Segment set
Time Limit: 3000/1000 MS (Java/Others) Memory Limit: 32768/32768 K (Java/Others)
Total Submission(s): 2690 Accepted Submission(s): 1015
Problem Description A segment and all segments which are connected with it compose a segment set. The size of a segment set is the number of segments in it.

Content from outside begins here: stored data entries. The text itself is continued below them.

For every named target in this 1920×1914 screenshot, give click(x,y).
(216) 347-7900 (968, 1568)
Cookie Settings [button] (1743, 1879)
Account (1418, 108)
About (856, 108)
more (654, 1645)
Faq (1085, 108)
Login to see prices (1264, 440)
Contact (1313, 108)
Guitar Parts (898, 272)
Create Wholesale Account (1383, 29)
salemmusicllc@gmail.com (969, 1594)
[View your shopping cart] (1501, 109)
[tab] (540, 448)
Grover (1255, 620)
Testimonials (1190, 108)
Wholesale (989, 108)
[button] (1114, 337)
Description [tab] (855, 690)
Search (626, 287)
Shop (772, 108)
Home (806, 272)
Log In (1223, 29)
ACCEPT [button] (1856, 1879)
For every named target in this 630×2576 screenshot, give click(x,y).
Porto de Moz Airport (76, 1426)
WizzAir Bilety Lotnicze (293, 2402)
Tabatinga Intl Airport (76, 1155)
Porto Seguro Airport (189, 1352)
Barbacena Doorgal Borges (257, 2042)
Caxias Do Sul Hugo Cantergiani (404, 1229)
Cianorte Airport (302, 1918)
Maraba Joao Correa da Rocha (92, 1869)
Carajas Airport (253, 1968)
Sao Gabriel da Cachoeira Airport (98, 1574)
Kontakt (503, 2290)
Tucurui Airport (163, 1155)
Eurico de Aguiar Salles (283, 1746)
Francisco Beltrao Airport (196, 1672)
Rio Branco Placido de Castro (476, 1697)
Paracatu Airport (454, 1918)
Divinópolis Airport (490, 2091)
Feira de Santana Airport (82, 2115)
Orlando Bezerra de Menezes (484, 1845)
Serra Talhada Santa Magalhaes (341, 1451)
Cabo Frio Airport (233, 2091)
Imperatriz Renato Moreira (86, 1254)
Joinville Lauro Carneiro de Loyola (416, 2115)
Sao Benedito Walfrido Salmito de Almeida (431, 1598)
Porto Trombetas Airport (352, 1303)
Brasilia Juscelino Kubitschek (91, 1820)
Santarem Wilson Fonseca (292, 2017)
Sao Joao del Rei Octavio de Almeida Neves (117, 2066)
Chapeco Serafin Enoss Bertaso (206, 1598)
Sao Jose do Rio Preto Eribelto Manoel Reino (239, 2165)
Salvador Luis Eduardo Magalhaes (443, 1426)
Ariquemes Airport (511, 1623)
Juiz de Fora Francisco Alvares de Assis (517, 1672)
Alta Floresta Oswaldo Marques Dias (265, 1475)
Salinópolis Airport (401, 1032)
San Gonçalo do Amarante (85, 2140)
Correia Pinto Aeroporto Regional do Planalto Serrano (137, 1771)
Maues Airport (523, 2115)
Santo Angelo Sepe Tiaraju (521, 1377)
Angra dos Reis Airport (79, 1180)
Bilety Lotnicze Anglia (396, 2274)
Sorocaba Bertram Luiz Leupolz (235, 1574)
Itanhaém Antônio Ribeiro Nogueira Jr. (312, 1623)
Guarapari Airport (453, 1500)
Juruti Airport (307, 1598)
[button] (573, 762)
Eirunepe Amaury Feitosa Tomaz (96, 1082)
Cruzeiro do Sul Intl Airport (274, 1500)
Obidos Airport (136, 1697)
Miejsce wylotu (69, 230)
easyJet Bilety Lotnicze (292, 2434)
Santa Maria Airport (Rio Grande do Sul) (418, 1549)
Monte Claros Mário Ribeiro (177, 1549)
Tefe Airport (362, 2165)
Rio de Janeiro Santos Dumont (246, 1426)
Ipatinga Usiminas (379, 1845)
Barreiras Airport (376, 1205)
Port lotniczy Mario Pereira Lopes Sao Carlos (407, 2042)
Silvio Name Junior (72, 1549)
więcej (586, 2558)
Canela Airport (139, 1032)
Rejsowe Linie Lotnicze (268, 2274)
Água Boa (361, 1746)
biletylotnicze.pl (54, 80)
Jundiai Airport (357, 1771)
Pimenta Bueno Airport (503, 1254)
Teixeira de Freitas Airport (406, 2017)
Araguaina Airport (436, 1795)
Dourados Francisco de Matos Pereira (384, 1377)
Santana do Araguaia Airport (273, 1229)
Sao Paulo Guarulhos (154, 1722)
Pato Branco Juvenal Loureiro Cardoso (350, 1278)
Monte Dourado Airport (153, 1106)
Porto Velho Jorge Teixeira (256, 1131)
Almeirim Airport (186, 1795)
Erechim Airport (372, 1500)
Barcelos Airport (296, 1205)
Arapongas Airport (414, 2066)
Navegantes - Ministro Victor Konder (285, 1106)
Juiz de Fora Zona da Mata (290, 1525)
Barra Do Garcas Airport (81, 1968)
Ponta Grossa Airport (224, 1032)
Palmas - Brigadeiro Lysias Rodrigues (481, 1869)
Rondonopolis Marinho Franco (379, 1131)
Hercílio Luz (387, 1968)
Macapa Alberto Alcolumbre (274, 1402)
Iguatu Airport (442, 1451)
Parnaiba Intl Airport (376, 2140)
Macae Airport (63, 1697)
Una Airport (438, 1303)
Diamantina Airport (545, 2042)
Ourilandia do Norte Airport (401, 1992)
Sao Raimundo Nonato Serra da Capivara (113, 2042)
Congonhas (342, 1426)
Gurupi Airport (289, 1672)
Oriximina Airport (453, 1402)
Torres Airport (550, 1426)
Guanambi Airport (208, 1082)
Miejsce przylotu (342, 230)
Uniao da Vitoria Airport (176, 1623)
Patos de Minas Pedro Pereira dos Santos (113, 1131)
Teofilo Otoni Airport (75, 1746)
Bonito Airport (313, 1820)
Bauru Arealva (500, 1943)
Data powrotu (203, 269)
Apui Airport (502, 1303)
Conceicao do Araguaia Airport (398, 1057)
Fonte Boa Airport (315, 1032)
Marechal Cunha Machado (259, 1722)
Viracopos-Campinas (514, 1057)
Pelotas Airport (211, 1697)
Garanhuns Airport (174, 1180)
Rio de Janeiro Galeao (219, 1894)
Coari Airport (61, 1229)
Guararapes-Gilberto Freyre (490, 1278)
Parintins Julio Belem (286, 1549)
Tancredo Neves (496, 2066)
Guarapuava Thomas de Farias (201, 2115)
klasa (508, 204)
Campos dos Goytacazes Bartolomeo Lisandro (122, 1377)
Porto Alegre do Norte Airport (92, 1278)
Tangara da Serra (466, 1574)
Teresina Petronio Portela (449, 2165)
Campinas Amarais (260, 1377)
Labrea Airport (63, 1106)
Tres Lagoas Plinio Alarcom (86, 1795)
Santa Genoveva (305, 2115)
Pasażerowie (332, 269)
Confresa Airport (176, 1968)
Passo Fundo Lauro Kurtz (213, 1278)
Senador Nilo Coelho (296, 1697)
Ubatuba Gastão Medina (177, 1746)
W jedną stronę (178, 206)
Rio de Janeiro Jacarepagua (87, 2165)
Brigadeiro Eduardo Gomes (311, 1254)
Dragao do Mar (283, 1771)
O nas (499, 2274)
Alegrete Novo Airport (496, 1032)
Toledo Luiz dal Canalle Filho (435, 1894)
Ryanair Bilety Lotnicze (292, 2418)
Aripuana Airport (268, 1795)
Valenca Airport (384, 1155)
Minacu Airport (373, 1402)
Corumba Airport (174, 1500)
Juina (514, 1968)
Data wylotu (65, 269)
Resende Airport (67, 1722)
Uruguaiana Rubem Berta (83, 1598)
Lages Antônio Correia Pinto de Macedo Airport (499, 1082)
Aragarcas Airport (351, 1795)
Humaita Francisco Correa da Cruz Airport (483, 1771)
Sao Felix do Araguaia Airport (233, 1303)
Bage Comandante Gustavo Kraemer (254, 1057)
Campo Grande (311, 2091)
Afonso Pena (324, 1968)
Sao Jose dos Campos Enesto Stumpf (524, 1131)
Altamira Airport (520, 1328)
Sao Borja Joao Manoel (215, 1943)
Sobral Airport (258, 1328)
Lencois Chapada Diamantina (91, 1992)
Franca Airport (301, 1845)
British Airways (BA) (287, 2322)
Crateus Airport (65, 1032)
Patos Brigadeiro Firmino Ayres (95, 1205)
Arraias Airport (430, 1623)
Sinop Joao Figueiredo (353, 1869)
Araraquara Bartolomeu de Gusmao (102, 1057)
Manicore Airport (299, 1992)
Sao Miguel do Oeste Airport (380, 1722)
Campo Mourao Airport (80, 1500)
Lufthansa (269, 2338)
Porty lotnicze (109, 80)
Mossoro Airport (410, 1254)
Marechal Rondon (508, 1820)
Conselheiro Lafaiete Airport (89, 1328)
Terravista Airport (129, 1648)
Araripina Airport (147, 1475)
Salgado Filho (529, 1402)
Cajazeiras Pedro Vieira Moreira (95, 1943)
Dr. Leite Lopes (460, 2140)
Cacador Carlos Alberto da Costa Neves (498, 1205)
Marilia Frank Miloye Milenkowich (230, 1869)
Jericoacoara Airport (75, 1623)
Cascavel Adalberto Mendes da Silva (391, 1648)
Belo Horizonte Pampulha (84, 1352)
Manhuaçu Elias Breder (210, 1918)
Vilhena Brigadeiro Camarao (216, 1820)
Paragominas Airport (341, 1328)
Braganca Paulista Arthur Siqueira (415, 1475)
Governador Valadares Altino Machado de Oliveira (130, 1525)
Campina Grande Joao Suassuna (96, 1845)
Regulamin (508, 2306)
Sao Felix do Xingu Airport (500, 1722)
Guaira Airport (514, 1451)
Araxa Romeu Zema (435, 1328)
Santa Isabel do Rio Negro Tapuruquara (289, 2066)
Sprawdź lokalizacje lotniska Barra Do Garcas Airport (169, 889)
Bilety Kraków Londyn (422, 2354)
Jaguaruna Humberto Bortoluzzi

The problem is to find the size of some segment set.
![](https://img.laitimes.com/img/__Qf2AjLwojIjJCLyojI0JCLicGcq5SMtQDMwETLwUzQvw1cldWYtl2LcFGdhR2Lc52YuUHZl5SdkhmLtNWYvw1LcpDc0RHaiojIsJye.jpg)
Input In the first line there is an integer t - the number of test case. For each test case in first line there is an integer n (n<=1000) - the number of commands.
There are two different commands described in different format shown below:
P x1 y1 x2 y2 - paint a segment whose coordinates of the two endpoints are (x1,y1),(x2,y2).
Q k - query the size of the segment set which contains the k-th segment.
k is between 1 and the number of segments in the moment. There is no segment in the plane at first, so the first command is always a P-command.
Output For each Q-command, output the answer. There is a blank line between test cases.
Sample Input
1
10
P 1.00 1.00 4.00 2.00
P 1.00 -2.00 8.00 4.00
Q 1
P 2.00 3.00 3.00 1.00
Q 1
Q 3
P 1.00 4.00 8.00 2.00
Q 2
P 3.00 3.00 6.00 -2.00
Q 5
Sample Output
1
2
2
2
5
Author LL
Source HDU 2006-12 Programming Contest
Recommend LL
題意:相交的直線算是一個集合,問低n條直線的集合有多少條直線
題解:直線相交模闆+并查集多開一個num初值為1的數組,将其合并可以了
#include<stdio.h>
#include<string.h>
#define eps 1e-6
int v[1005],num[1005];
struct segment{
double x1,y1,x2,y2;
}s[1005];
double MAX(double a,double b)
{
return a>b?a:b;
}
double MIN(double a,double b)
{
return a<b?a:b;
}
double multiply1(int a,int b)
{
return (s[a].x1-s[a].x2)*(s[b].y1-s[a].y1)-(s[a].y1-s[a].y2)*(s[b].x1-s[a].x1);
}
double multiply2(int a,int b)
{
return (s[a].x1-s[a].x2)*(s[b].y2-s[a].y1)-(s[a].y1-s[a].y2)*(s[b].x2-s[a].x1);
}
int judge(int a,int b)
{
if(MAX(s[a].x1,s[a].x2)>=MIN(s[b].x1,s[b].x2)&&
MAX(s[b].x1,s[b].x2)>=MIN(s[a].x1,s[a].x2)&&
MAX(s[a].y1,s[a].y2)>=MIN(s[b].y1,s[b].y2)&&
MAX(s[b].y1,s[b].y2)>=MIN(s[a].y1,s[a].y2)&&
multiply1(a,b)*multiply2(a,b)<=eps&&
multiply1(b,a)*multiply2(b,a)<=eps)
return 1;
else return 0;
}
int f(int x)
{
if(x==v[x]) return x;
return v[x]=f(v[x]);
}
int main()
{
int i,j,n,t,x,y,cou;
char ch;
scanf("%d",&t);
while(t--)
{
scanf("%d",&n);
for(i=0;i<=n;i++) v[i]=i,num[i]=1;
for(cou=i=0;i<n;i++)
{
getchar();
scanf("%c",&ch);
if(ch=='P')
{
scanf("%lf%lf%lf%lf",&s[cou].x1,&s[cou].y1,&s[cou].x2,&s[cou].y2);
for(j=0;j<cou;j++)
{
if(judge(j,cou))
{
x=f(j),y=f(cou);
if(x==y) continue;
v[x]=y,num[y]+=num[x];
}
}
cou++;
}
else
{
scanf("%d",&x);
printf("%d\n",num[f(x-1)]);
}
}
if(t) printf("\n");
}
return 0;
}